Every line from the start of the records below to the line containing "Click the word Olive in the gold row" should be retyped exactly, that line included, and no others.
● ● ● ●
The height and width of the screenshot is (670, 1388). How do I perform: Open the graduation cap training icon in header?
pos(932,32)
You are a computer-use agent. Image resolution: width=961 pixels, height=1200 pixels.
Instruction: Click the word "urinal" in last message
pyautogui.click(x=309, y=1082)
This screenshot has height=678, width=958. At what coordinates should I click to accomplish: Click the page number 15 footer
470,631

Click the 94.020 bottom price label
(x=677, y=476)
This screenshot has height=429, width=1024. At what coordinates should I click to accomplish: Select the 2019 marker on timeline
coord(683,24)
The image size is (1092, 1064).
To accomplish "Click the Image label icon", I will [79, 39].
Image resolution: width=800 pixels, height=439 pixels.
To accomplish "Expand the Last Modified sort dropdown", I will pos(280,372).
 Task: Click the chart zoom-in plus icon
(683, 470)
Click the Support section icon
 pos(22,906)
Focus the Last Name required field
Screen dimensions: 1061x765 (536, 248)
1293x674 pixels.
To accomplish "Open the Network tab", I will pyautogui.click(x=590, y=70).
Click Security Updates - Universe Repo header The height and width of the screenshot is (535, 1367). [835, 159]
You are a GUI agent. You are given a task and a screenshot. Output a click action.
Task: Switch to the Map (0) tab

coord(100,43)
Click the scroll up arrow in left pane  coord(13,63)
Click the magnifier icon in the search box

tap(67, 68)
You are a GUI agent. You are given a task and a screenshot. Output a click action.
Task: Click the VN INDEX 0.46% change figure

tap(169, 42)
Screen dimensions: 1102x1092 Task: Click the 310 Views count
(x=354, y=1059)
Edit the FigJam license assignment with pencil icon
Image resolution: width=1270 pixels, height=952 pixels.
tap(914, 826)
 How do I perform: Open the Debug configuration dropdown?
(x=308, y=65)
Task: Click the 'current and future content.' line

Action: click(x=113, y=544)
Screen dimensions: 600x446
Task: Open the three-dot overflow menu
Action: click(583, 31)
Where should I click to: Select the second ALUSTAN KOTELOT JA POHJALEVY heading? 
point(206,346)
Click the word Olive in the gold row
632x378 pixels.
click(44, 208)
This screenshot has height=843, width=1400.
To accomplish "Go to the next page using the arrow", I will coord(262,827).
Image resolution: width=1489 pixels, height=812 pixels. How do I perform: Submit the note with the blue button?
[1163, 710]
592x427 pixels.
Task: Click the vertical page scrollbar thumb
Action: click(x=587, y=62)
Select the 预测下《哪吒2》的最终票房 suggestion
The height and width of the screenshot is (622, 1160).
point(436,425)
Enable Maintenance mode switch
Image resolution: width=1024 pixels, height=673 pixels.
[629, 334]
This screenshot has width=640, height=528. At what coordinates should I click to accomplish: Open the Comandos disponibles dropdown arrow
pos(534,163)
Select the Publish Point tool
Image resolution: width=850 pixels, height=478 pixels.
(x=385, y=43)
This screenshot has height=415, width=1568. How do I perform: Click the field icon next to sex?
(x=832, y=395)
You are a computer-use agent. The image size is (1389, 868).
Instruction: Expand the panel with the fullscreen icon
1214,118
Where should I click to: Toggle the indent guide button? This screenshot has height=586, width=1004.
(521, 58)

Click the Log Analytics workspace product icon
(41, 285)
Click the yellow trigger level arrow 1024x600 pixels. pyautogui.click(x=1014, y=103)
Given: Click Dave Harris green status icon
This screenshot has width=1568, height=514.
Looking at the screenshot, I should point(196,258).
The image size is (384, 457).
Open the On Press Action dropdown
● ● ● ●
*OUTPUT OF THE EXERCISE*.
The height and width of the screenshot is (670, 1388). How do I perform: Open the graduation cap training icon in header?
pos(932,32)
You are a computer-use agent. Image resolution: width=961 pixels, height=1200 pixels.
Instruction: Click the word "urinal" in last message
pyautogui.click(x=309, y=1082)
This screenshot has height=678, width=958. At what coordinates should I click to accomplish: Click the page number 15 footer
470,631

Click the 94.020 bottom price label
(x=677, y=476)
This screenshot has height=429, width=1024. At what coordinates should I click to accomplish: Select the 2019 marker on timeline
coord(683,24)
The image size is (1092, 1064).
To accomplish "Click the Image label icon", I will [79, 39].
Image resolution: width=800 pixels, height=439 pixels.
To accomplish "Expand the Last Modified sort dropdown", I will pos(280,372).
 Task: Click the chart zoom-in plus icon
(683, 470)
Click the Support section icon
 pos(22,906)
Focus the Last Name required field
Screen dimensions: 1061x765 (536, 248)
1293x674 pixels.
To accomplish "Open the Network tab", I will pyautogui.click(x=590, y=70).
Click Security Updates - Universe Repo header The height and width of the screenshot is (535, 1367). [835, 159]
You are a GUI agent. You are given a task and a screenshot. Output a click action.
Task: Switch to the Map (0) tab

coord(100,43)
Click the scroll up arrow in left pane  coord(13,63)
Click the magnifier icon in the search box

tap(67, 68)
You are a GUI agent. You are given a task and a screenshot. Output a click action.
Task: Click the VN INDEX 0.46% change figure

tap(169, 42)
Screen dimensions: 1102x1092 Task: Click the 310 Views count
(x=354, y=1059)
Edit the FigJam license assignment with pencil icon
Image resolution: width=1270 pixels, height=952 pixels.
tap(914, 826)
 How do I perform: Open the Debug configuration dropdown?
(x=308, y=65)
Task: Click the 'current and future content.' line

Action: click(x=113, y=544)
Screen dimensions: 600x446
Task: Open the three-dot overflow menu
Action: click(583, 31)
Where should I click to: Select the second ALUSTAN KOTELOT JA POHJALEVY heading? 
point(206,346)
Click the word Olive in the gold row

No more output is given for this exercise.